─── RECORDS ───

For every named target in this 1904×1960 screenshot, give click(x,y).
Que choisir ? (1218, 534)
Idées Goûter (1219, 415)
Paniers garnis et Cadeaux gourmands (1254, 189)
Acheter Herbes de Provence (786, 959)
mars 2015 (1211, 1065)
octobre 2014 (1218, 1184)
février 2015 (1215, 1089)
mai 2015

───

AIM OF THE TASK: Set the data down once more, exactly as it stands.

YOUR RESPONSE:
For every named target in this 1904×1960 screenshot, give click(x,y).
Que choisir ? (1218, 534)
Idées Goûter (1219, 415)
Paniers garnis et Cadeaux gourmands (1254, 189)
Acheter Herbes de Provence (786, 959)
mars 2015 (1211, 1065)
octobre 2014 (1218, 1184)
février 2015 (1215, 1089)
mai 2015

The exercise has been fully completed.